### WHAT IS ASKED
In the article on the 2014 UCI Cyclo-cross World Championships, why does the total of 229 cyclists stand out? Answer in one to three sentences.

━━━ DOCUMENT SECTION

2014 UCI Cyclo-cross World Championships
- Venue: Hoogerheide, Netherlands
- Date: 1–2 February 2014
- Coordinates: 51°25′3″N 4°19′26″E﻿ / ﻿51.41750°N 4.32389°E
- Events: 4

= 2014 UCI Cyclo-cross World Championships =

Cyclo-cross championship

The 2014 UCI Cyclo-cross World Championships is the World Championship for cyclo-cross for the season 2013–14. It took place in Hoogerheide, Netherlands on Saturday 1 and Sunday 2 February 2014. Hoogerheide is also the place where the Grand Prix Adri van der Poel is held, up to the 2012–13 season a race in the UCI Cyclo-cross World Cup.

==Riders==

This world championship saw 229 cyclists taking part, as much as the record that was set in Tábor four years before. Macedonia and Serbia participated for the first time ever, both sending a rider to the Junior Men category. That category saw 59 participants, the Women's Elite had 45 starters. On Sunday 59 Men competed for the Under 23 title and the Elite Men jersey was contended between 66 riders.

==Track==

The track is, bar some minor changes, identical to the one used for the 2012–13 World Cup. It is 3.443 km long consisting for 13% out of road, 14% out of forest and the remaining 73% is meadow. The Junior Men completed five laps, the Elite Women four, the Under-23 six and the Elite Men eight laps.

==Schedule==

- Saturday 1 February 2014
  - 11:00 Men's Junior
  - 15:00 Women's Elite
- Sunday 2 February 2014
  - 11:00 Men's Under 23
  - 15:00 Men's Elite

All times in local time (UTC+1).

━━━━━━
━━━ DATA PROVIDED

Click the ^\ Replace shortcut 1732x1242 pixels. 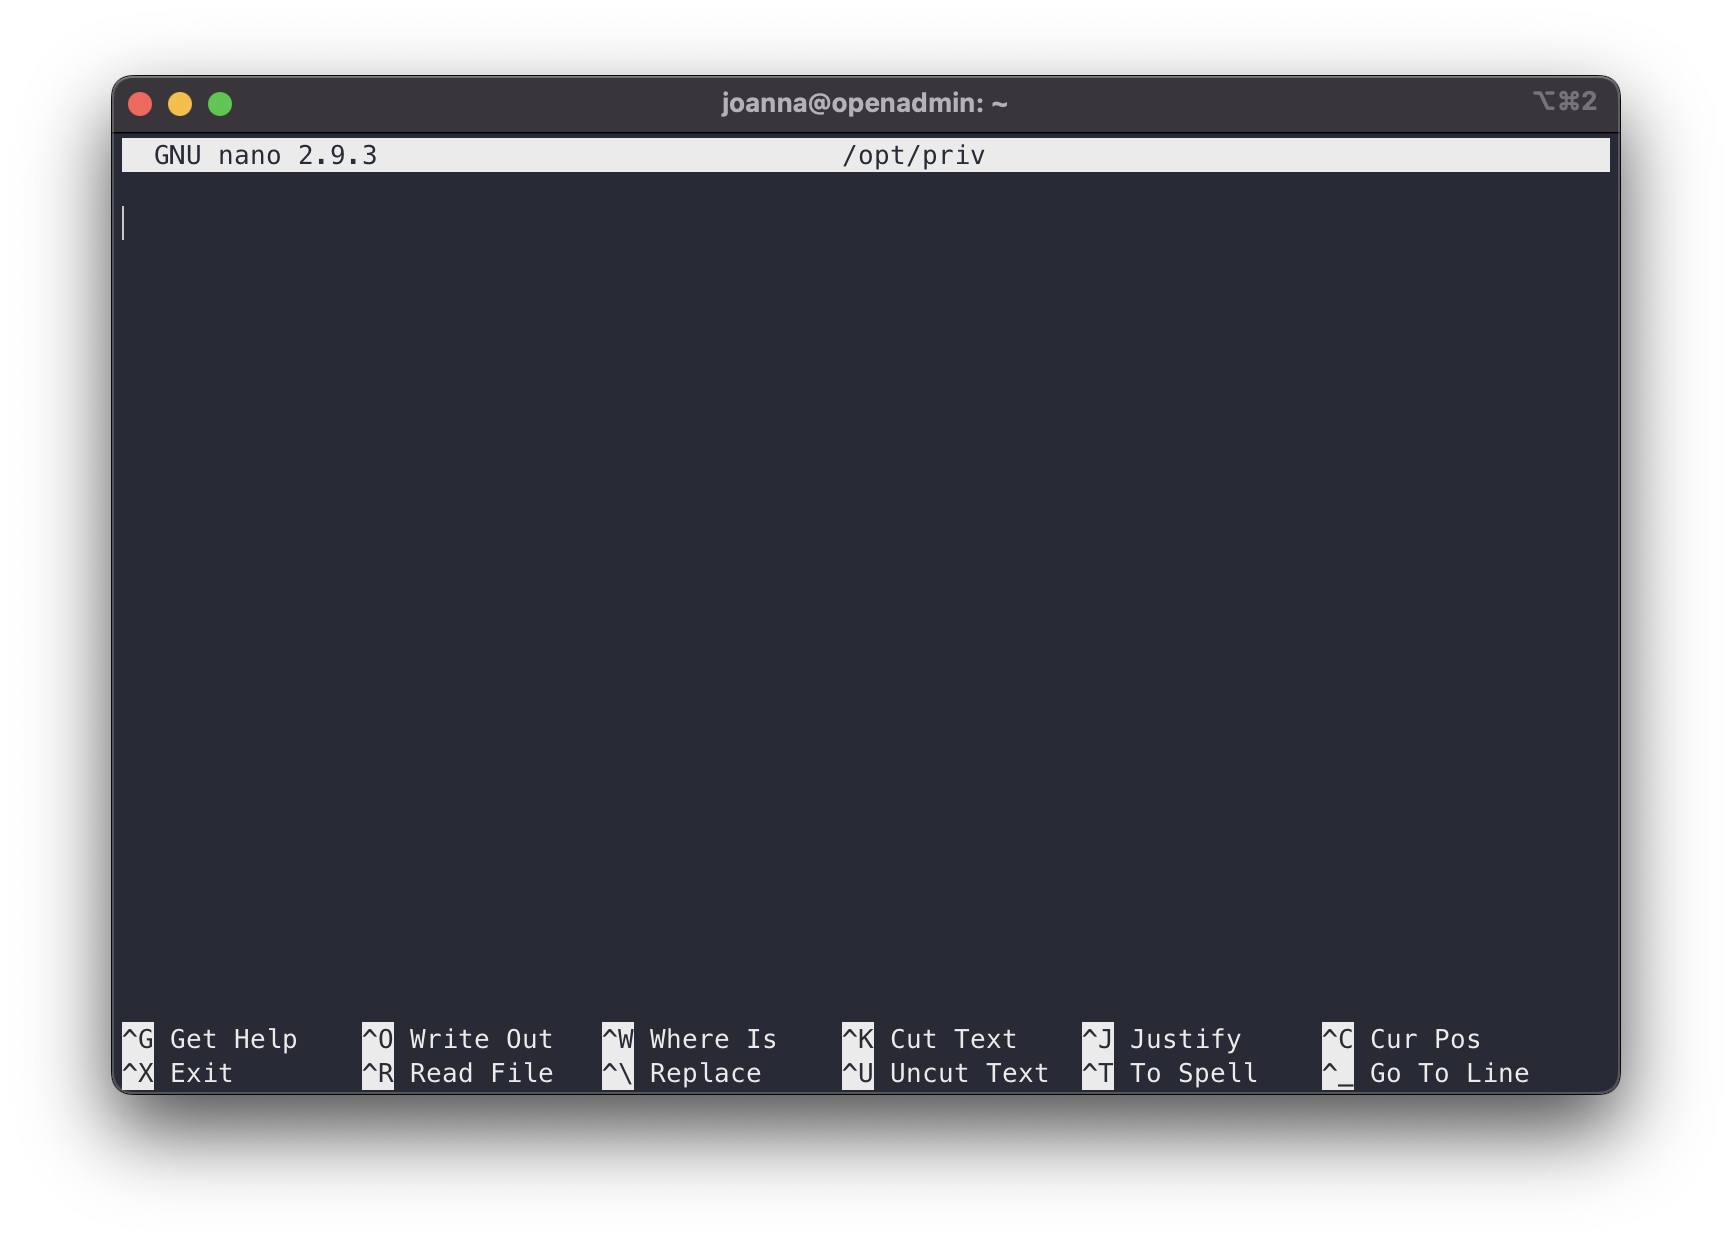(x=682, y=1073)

━━━━━━

### RESULT FOR THIS TASK
The 229 riders equaled the participation record set in Tábor four years earlier.